## YOUR TASK
Could you copy these lines of the data word for word, starting at the line that contains "The image size is (1191, 881)." and stopping after the line that contains "click(x=761, y=379)"?

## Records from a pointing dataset
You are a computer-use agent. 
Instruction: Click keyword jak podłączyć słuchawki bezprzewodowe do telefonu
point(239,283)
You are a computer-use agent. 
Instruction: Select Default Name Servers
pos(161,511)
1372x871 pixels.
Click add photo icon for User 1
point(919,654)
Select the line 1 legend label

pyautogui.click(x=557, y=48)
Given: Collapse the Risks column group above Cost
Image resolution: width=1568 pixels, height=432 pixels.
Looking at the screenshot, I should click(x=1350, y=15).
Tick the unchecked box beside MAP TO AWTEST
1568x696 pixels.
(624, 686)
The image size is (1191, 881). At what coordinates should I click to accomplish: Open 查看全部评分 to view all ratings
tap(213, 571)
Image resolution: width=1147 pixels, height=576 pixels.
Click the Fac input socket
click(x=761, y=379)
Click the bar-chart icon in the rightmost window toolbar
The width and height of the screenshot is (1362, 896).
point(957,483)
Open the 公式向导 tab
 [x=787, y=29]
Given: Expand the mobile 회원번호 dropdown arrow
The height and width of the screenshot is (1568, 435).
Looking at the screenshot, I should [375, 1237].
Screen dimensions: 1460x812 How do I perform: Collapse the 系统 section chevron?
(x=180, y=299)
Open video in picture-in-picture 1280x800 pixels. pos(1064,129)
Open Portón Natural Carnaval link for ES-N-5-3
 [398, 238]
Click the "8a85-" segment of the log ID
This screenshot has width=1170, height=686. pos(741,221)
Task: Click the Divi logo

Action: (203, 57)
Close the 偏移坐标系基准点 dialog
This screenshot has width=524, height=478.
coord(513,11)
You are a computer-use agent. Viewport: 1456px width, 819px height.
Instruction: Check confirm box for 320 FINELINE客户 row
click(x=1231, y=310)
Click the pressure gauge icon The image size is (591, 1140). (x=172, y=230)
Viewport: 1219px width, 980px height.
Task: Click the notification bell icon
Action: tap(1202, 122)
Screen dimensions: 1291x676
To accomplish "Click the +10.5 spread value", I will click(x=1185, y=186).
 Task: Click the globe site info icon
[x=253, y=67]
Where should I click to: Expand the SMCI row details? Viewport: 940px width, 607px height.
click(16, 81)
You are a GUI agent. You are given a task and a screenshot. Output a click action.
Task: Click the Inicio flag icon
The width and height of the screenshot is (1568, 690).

## ANSWER FOR THE TASK
The image size is (1191, 881). At what coordinates should I click to accomplish: Open 查看全部评分 to view all ratings
tap(213, 571)
Image resolution: width=1147 pixels, height=576 pixels.
Click the Fac input socket
click(x=761, y=379)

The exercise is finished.